■ PROMPT A ■
According to the misting head patent text, what is the efficiency of evaporation a function of?
■ PROMPT B ■
From the misting head patent text, extract the stretch from "BACKGROUND OF THE" through "having larger droplets.".
■ PROMPT C ■
Continue the misting head patent text from where it stops.
** BEGIN TEXT PROVIDED **
Abstract:
A misting head system ( 24 ) configured to render a fluid ( 32 ) into a mist ( 36 ) is provided. The system ( 24 ) includes a misting head body ( 26 ) and a poppet ( 20 ). The misting head body ( 26 ) has a cylindrical chamber ( 28 ), an inlet ( 30 ) configured to pass the fluid ( 32 ) into the chamber ( 28 ), and an orifice ( 34 ) configured to pass the fluid ( 32 ) out of the chamber ( 28 ) and to render the fluid ( 32 ) into the mist ( 36 ). The poppet ( 20 ) has a cylindrical core ( 38 ) configured to force the fluid ( 32 ) to pass through a space ( 44 ) between the core ( 38 ) and an inner wall ( 46 ) of the chamber ( 28 ), a fracture band ( 54 ) coupled to the core ( 38 ), configured to center the core ( 38 ) within the chamber ( 28 ), and having a plurality of flutes ( 60 ) configured to fracture the fluid ( 32 ) as the fluid ( 32 ) passes through the space ( 44 ), and an orifice end ( 40 ) of the core possessing a plurality of symmetrically spaced slits ( 48 ) configured to further fracture the fluid ( 32 ).

Description:
RELATED INVENTION 
     The present invention is a continuation in part (CIP) of “Misting Head poppet,” U.S. patent application Ser. No. 29/095,590, filed Oct. 27, 1998, and now U.S. Pat. No. 0,412,557, which is incorporated by reference herein. 
    
    
     TECHNICAL FIELD OF THE INVENTION 
     The present invention relates to the field of misting systems. More specifically, the present invention relates to misting head poppets. 
     BACKGROUND OF THE INVENTION 
     A misting system converts a fluid, typically water, into a mist or fog. One of the primary uses of such a system is to cool the proximate area. Such cooling takes place by evaporation of the mist or fog. The efficiency of evaporation, hence the efficiency of cooling, is a function of droplet size. The smaller the droplet, the more rapid its evaporation and the greater the cooling efficiency. A type of mist more precisely considered to be a fog is preferable to a mist having larger droplets. 
     A misting system has one or more misting heads, which perform the actual conversion of the fluid into a mist or fog. In order to accomplish this, the misting head fractures the water, i.e., disrupts molecular cohesion. The fluid enters the misting head under pressure. A fluid moving under pressure pulsates. This pulsation is due in part to air entrained within the fluid, and in part to turbulence created by friction and other factors. 
     The pulsating fluid exits the misting head through an orifice. This orifice serves to fracture the fluid into a fine spray. Usually, this fracturing is insufficient to produce the desired mist or fog, and further fracturing is desirable. 
     This further fracturing is typically provided by the addition of a poppet to the misting head. The misting head is formed with a cylindrical chamber within which the poppet resides. The pulsation of the fluid causes the poppet to vibrate within the chamber and fracture the fluid. This fractured fluid then exits the misting head through the orifice and undergoes further fracturing. This compound fracturing action improves the quality of atomization compared to systems that do not employ compound fracturing.
** END TEXT PROVIDED **
** BEGIN DATA LISTING **
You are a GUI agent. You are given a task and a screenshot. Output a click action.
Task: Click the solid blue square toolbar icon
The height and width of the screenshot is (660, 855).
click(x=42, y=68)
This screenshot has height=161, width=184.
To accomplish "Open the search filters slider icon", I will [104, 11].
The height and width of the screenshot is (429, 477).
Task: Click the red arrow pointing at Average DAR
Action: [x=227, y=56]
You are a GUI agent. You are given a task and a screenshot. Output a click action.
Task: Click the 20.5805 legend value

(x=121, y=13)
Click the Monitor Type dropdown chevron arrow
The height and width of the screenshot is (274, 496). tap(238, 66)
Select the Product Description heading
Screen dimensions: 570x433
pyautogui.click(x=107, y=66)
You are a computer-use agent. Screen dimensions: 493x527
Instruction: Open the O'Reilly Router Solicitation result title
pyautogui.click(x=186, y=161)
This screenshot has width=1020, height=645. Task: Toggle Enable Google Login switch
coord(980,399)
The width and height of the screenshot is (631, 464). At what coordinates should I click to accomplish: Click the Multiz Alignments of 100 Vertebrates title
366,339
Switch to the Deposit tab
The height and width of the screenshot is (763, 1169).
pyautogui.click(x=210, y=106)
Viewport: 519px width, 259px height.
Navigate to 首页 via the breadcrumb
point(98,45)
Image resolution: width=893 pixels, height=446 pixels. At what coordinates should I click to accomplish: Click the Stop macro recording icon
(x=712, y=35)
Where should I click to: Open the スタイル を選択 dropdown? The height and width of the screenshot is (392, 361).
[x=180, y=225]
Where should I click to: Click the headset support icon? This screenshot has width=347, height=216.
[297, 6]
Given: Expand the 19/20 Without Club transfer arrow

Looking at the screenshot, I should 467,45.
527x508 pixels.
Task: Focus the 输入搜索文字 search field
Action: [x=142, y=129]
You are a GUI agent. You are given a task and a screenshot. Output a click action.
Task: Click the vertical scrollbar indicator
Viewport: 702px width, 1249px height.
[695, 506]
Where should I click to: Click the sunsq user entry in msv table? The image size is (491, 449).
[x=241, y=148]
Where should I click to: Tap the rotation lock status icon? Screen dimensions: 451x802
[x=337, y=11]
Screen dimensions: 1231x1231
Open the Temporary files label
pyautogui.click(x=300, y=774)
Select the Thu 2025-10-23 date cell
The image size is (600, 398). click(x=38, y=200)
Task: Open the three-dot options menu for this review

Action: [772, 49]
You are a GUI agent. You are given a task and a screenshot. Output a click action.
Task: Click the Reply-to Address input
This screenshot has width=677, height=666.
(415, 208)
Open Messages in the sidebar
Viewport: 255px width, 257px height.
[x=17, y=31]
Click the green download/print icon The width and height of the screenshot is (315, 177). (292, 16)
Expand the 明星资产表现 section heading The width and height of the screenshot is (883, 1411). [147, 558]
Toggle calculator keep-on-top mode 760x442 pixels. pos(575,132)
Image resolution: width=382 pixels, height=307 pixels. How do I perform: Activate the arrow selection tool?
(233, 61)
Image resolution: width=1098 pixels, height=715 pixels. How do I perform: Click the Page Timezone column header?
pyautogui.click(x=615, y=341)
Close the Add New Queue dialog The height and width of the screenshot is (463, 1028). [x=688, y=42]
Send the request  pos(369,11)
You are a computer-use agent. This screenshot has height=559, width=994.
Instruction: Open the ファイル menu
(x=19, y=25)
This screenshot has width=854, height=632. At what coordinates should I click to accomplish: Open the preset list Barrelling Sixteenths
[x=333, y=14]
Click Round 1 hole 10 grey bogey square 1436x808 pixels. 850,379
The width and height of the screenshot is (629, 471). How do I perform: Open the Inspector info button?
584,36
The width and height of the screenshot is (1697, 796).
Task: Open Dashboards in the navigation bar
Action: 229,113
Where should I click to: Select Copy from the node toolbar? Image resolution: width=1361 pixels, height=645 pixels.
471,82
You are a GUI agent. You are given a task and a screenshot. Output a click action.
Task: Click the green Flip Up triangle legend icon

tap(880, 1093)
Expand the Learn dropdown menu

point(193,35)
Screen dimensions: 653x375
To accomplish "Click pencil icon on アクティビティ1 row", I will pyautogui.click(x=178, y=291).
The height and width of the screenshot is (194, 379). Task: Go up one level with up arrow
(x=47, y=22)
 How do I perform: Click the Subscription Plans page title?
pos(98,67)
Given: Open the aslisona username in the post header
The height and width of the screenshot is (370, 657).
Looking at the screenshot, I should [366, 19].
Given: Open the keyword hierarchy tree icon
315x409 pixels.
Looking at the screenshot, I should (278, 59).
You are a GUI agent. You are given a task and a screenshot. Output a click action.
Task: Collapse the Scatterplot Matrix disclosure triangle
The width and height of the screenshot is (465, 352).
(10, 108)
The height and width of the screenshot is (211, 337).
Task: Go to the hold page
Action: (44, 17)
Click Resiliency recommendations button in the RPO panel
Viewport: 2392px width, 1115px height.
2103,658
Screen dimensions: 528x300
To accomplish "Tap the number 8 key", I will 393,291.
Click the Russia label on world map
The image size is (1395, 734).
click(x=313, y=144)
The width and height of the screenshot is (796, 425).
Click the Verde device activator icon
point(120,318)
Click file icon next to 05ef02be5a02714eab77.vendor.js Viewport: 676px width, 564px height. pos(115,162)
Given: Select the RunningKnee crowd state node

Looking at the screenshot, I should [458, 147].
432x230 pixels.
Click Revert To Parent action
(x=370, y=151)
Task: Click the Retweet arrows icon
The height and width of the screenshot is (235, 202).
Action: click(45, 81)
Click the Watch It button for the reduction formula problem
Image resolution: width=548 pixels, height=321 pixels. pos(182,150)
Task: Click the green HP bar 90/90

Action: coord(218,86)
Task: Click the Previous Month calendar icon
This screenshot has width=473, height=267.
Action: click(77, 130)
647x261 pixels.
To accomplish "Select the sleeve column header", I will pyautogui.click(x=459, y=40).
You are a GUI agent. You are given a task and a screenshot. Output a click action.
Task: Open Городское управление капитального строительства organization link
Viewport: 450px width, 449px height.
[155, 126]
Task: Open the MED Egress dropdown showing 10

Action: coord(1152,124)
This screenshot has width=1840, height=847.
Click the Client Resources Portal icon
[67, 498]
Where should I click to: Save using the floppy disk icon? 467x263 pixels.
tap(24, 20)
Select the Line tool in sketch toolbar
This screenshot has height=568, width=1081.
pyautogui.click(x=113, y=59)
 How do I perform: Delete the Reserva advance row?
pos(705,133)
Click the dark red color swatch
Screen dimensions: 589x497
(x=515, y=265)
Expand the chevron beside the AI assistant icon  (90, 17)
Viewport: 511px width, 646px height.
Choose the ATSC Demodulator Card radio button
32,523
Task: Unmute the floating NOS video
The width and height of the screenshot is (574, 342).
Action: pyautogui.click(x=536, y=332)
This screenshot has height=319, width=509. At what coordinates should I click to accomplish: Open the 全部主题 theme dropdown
** END DATA LISTING **
■ EXPECTED ANSWER A ■
Droplet size.

■ EXPECTED ANSWER B ■
BACKGROUND OF THE INVENTION 
     A misting system converts a fluid, typically water, into a mist or fog. One of the primary uses of such a system is to cool the proximate area. Such cooling takes place by evaporation of the mist or fog. The efficiency of evaporation, hence the efficiency of cooling, is a function of droplet size. The smaller the droplet, the more rapid its evaporation and the greater the cooling efficiency. A type of mist more precisely considered to be a fog is preferable to a mist having larger droplets.

■ EXPECTED ANSWER C ■
     A problem occurs in that the poppet may occasionally seat against the orifice in such a manner that the flow is cut off. Should this occur, the fluid pressure may serve to hold the poppet in this position. In conventional misting heads, this problem is solved by cutting one or more small blind slits in the orifice end of the poppet. These slits serve to prevent a perfect seal from forming between the end of the poppet and the orifice. Without such a seal, the fluid vibration serves to prevent the poppet from remaining in this position. Also, these slits cause the poppet to spin. This spin serves to increase the vibration of the poppet. This increased vibration increases the fracturing of the fluid. Additionally, the edges of the slits themselves create an additional turbulence of the fluid. This additional turbulence again increases the fracturing action. 
     The poppet must be smaller in diameter than the chamber in which it resides. This allows the poppet to spin and vibrate within the chamber and allows fluid to pass by the poppet within the chamber. A problem exists, however, in that the poppet may undergo a certain amount of lateral movement within the chamber. This lateral movement varies the space between the poppet and the chamber wall in a totally random manner. This in turn produces random variations in the pressure present at the orifice, hence the degree of fracture produced by the orifice. This may result in spitting, dribbling, or other undesirable output from the misting head. 
     Additionally, the poppet may become skewed and wedge within the chamber. This is accompanied by a significant decrease in the amount of fracture and an undesirable degradation of the output from the misting head.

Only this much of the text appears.